Democratically elected local people's representations have been set up in over 80 per cent of the 137 Nicaraguan towns and communities. Over the next few months priority tasks must be solved in the health system, national education, housing, agricultural production and in the food sector. To do so the government has started to build up a uniform health system and to prepare a literacy campaign for which the whole people is to be activated. Special importance is attributed to the speedy revival of agricultural production, mainly the cultivation of staple foods such as maize, beans and rice. The complicated situation in food supply until the next harvest can only be solved with the help of international solidarity and support, he said.

"In foreign policy we are seeking relations with all nations in the world and want to pursue a policy of non-alignment," Dr. Ramirez continued. The government of national reconstruction of Nicaragua has established diplomatic relations with a number of socialist states, and liberated Nicaragua will work for the maintenance of peace and attend the non-aligned summit in Havana in September. Dr. Ramirez thanked the socialist countries for the aid consignments they have sent to Nicaragua, calling the consignments "important contributions to international solidarity."


Iran: Oil workers at Abadan refinery. The struggle to revive the national economy
Life and work in Iranian villages are to become more attractive and productive in order to make the country self-sufficient in food supplies. This has been underlined in a call for Jihad - "holy, war" - made by Ayatullah Khomeini in June to revive Iran's agriculture. Iran's agriculture had been grossly neglected under the Shah's regime. The importation of foodstuffs had been encouraged at the expense of Iranian peasants. Cultivation of cotton, tea, potatoes and onions decreased. The major part of the system of underground water canals, effective for thousands of years, was destroyed. Extremely low incomes made many peasant families leave their villages. Ali Reza Afshar, spokesman of the "jihad" centre, has reported that efforts are being concentrated in three spheres: stepping up agricultural production, improving education and medical care, and general development of the villages. Voluntary helpers for the programme are selected on moral and religious grounds in the mosques, schools, universities and administrations. Former villagers, often now unemployed in urban areas, are to be persuaded to return. Sixty billion rials have been earmarked by the government for the implementation of agrarian projects in the provinces. The rural population is to regain confidence in their own work, Minister of Agriculture Ali Mohamed Izadi has said. The government will give priority to supporting private small and medium holdings.

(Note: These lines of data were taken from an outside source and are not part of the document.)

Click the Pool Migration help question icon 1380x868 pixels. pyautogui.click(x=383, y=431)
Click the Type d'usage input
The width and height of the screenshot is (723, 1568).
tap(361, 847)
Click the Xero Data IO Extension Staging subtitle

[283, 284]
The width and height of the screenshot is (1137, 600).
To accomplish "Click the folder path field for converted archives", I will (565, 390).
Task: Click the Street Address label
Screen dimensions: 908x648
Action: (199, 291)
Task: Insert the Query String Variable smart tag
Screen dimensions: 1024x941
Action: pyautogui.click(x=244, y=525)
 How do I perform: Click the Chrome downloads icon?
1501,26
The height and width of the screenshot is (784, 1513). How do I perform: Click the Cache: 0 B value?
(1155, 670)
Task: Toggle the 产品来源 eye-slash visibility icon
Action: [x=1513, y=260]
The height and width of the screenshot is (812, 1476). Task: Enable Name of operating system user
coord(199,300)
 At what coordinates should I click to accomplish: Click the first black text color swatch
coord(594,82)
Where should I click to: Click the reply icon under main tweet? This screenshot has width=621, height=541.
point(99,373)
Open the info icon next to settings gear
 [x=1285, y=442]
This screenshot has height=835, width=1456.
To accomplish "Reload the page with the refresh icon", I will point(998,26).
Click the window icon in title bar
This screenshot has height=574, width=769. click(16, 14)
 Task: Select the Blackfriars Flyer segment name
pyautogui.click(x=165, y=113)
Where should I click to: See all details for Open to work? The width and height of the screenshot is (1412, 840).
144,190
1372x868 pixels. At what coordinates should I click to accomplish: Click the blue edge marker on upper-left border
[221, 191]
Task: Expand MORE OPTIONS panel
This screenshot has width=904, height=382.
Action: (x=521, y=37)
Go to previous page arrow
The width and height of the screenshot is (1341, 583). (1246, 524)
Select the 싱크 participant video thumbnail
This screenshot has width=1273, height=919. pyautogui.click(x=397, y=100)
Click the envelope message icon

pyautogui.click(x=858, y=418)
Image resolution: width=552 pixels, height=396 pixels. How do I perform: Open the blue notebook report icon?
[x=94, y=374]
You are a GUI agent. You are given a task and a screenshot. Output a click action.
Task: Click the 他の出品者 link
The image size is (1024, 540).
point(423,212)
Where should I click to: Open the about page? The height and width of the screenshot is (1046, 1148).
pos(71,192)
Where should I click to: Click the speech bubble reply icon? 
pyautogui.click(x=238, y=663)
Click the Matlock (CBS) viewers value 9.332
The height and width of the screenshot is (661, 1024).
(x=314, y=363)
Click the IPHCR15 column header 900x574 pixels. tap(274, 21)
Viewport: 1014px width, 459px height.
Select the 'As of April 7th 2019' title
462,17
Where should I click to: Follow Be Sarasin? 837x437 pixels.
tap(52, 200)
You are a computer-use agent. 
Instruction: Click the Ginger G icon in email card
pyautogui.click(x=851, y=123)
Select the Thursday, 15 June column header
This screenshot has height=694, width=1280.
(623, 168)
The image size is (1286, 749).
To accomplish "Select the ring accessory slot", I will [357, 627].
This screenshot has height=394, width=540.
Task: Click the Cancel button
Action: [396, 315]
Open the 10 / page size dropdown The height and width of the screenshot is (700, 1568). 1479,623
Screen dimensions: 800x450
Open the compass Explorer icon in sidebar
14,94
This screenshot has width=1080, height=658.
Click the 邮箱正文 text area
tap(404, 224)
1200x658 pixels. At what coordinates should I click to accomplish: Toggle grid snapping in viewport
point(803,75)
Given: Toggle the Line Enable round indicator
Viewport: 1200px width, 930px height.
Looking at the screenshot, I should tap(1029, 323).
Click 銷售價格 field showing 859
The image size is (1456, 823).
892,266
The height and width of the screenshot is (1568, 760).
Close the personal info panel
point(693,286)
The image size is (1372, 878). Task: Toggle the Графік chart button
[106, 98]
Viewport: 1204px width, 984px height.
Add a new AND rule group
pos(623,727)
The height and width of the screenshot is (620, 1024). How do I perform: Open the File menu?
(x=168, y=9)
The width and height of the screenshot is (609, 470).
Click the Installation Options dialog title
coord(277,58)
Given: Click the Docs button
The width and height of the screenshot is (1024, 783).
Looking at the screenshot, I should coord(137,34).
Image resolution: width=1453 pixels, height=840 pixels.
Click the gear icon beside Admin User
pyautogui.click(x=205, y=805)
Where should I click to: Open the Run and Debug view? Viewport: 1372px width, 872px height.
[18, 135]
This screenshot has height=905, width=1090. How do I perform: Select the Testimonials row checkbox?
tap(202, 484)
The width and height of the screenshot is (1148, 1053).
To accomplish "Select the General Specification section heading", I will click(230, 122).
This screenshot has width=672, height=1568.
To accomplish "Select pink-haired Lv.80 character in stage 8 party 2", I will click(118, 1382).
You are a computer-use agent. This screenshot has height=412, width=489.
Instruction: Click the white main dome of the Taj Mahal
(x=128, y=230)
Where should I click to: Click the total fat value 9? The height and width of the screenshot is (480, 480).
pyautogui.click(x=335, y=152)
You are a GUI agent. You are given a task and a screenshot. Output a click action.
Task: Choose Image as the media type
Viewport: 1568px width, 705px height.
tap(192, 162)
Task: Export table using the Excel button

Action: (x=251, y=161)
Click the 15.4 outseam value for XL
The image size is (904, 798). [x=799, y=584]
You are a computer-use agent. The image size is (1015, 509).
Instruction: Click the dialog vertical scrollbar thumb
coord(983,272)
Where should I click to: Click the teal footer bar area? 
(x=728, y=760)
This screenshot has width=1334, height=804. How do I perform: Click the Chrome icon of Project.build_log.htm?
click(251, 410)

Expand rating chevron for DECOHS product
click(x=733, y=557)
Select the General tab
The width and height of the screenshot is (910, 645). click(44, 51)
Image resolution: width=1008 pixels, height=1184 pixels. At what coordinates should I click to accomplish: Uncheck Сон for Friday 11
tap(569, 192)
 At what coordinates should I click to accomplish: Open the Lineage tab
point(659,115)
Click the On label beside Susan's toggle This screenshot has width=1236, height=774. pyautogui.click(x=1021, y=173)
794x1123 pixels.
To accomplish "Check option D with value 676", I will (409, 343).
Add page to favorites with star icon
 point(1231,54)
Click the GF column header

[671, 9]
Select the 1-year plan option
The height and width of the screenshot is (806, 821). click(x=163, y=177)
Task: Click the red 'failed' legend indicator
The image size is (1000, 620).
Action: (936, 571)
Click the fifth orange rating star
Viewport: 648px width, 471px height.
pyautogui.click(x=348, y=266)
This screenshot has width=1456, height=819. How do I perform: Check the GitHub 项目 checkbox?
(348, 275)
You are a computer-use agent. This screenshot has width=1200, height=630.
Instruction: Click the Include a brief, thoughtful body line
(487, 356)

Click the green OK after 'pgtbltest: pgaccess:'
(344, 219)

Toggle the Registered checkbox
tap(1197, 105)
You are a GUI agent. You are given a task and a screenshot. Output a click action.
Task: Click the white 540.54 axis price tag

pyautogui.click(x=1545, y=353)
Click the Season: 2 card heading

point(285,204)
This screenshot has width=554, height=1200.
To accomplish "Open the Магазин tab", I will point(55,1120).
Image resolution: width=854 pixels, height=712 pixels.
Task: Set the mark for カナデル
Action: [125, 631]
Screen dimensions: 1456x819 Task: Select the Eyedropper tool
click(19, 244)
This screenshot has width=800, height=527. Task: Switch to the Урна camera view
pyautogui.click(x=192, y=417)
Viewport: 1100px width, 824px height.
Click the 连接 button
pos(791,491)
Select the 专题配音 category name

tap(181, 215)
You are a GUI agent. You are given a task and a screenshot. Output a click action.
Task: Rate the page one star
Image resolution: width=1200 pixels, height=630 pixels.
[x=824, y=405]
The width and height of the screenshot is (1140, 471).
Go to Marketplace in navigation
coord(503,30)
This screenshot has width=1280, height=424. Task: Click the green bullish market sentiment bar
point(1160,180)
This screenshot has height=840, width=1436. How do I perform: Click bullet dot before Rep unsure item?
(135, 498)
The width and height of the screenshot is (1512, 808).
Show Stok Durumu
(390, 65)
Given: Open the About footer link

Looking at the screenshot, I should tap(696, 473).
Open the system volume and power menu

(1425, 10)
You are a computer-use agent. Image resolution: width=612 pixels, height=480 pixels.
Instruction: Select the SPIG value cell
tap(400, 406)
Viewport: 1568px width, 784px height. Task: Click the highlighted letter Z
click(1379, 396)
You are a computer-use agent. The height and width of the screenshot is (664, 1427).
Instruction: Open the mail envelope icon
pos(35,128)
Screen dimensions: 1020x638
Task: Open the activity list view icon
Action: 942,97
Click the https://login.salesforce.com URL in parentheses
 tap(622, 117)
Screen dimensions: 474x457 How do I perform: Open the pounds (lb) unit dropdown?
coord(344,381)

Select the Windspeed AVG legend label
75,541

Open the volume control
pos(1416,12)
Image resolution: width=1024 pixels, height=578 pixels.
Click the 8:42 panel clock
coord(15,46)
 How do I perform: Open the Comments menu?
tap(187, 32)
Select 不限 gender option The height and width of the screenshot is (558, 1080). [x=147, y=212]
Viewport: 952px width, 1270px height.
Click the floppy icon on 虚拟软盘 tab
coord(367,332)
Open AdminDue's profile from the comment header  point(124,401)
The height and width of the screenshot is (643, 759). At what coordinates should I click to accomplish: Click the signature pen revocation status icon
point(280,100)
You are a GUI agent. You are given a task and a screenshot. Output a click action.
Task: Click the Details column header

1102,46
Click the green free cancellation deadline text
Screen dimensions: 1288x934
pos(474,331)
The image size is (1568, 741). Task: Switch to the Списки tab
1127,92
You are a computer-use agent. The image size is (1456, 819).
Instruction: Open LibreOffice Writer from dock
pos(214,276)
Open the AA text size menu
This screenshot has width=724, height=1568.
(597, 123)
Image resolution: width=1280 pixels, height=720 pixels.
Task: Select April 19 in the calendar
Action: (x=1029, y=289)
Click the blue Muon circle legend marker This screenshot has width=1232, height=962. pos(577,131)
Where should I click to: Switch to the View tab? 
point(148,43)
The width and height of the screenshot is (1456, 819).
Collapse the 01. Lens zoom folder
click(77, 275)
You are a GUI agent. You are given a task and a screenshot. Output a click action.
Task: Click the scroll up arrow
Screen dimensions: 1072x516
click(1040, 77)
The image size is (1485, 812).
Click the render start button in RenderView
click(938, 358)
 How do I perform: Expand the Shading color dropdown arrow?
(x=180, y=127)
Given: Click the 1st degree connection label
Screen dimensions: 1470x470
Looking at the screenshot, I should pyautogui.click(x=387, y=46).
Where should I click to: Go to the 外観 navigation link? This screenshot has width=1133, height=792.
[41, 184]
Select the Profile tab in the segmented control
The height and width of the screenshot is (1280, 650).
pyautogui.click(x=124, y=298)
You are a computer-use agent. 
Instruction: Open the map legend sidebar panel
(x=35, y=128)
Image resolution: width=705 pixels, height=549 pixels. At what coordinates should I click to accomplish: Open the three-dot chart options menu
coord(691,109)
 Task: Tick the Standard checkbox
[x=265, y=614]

Of the 165 million hectares of Iran's total area, only about 9.7 million hectares are agricultural acreage, and 3.7 million of them are irrigated. The soil conditions and water conservation allow an extension of soil cultivation to a maximum 20 million hectares.


Only a year and a half after the overthrow of the Daoudi regime, by the Afghani people under the leadership of the People's Democratic Party of Afghanistan, several reforms have been accomplished in the economic and social fields. 350,000 hectars of land has been distributed to 150,000 families under the agrarian reform scheme launched last January, and another 300,000 hectars are being distributed amongst 160,000 families. Over 800 schools have been opened since the revolution as well as 200 dispensaries and 900 farm cooperatives.